Re: So we need DCMA 2.0?
"The conceptual problem I see is: how is my reading and internalizing a web page manifestly different from a LLM being trained with the same page?"
This again? Every time, some argument like this is made, and each time, it does so by either misunderstanding or misrepresenting facts. Starting with:
"In neither case are the page's contents reproduced or stored the LLM or my brain (I don't have an eidetic memory.)"
They are stored and they are reproduced, often accidentally. First, they are stored in the training archives, without permission. That is an accurate, byte for byte storage. Then, they are partially stored inside the LLM. True, I can't, even with access to the model, run a command like "llm-extract book-title" and get it back, but it will often print from it verbatim. This has happened, over and over, across models and sources, relevant to the query and not, and it is only somewhat less now because code has been written to minimize it because it makes their crimes too obvious.

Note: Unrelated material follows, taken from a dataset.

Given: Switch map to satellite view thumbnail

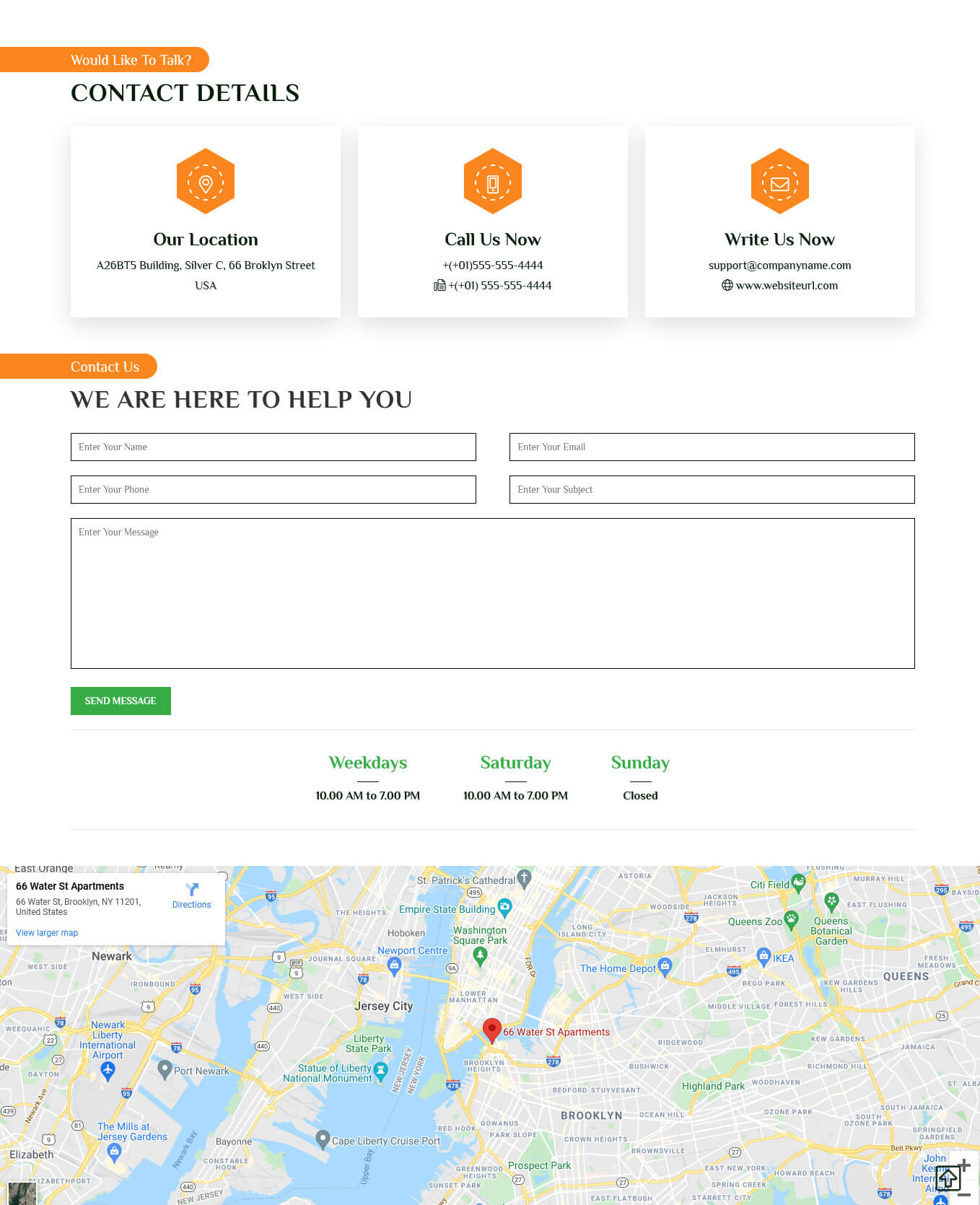Looking at the screenshot, I should tap(22, 1193).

"A fairly simple example I would consider is where I train a LLM on the entire Public Domain corpus of The Gutenberg Project say from an offline resource (eg their 2010 DVD.)
From my reading of Gutenberg's T&C I think I would not be in conflict with any of those provisions."

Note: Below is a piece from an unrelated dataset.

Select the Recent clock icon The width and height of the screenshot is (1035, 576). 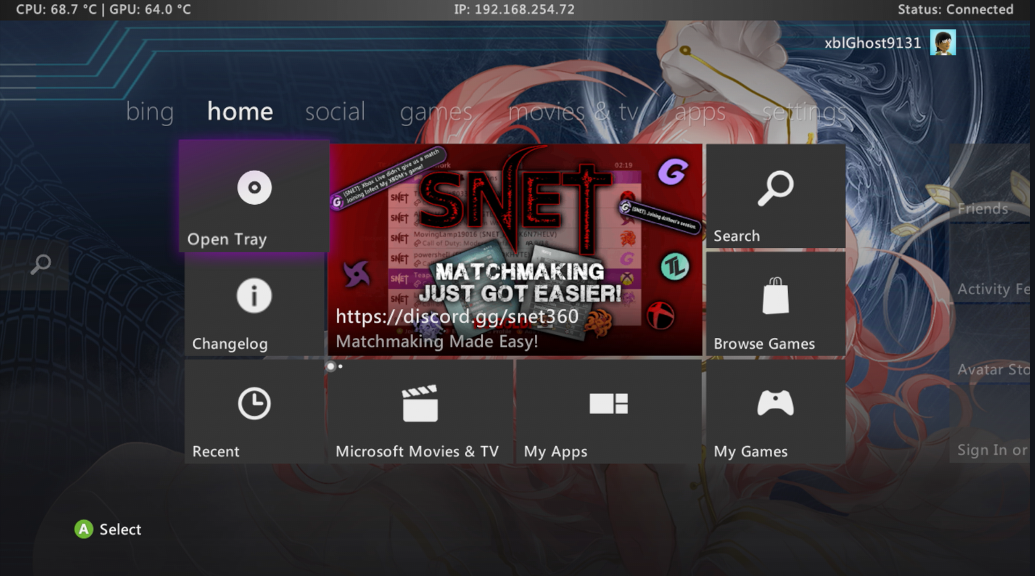coord(254,403)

You would not be in conflict with anything, even if you downloaded them fresh, although if you're going to, Gutenberg would rather you used something like their Kiwix versions so their servers aren't stressed and that way you can have the full archive rather than the subset on DVD. This is specifically because the work they distribute is not copyrighted. You can do whatever you want to that data.
"Posing rhetorical questions I would ask what moral or ethical lines will I have crossed at that point? And when I provide free, open access to my trained LLM? Finally when I place a paywall in front of my LLM?"

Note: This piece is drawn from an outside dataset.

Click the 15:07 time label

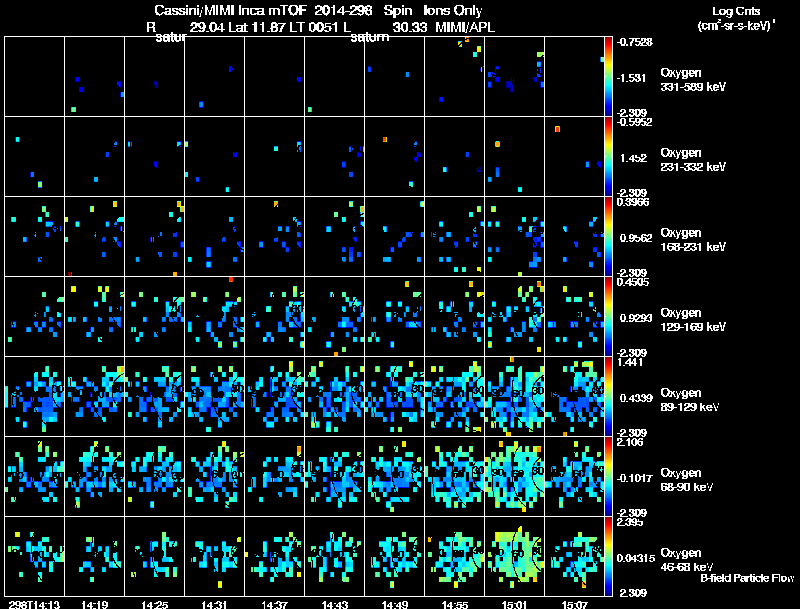pos(575,604)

No lines at all. Public domain training content is fine to use for all purposes, commercial or otherwise. It's other content where those lines appear, and they appear at the start. Training your model on content you don't have the right to is both unethical and illegal.
"Finally how does one legislate ethics and morality? Extant attempts are without exception cures disastrously worse than the disease."
That's what law is. Laws are always intending to codify our concepts of ethics and justice. They have lots of downsides, but unless you think that no law is better, we've already decided to try.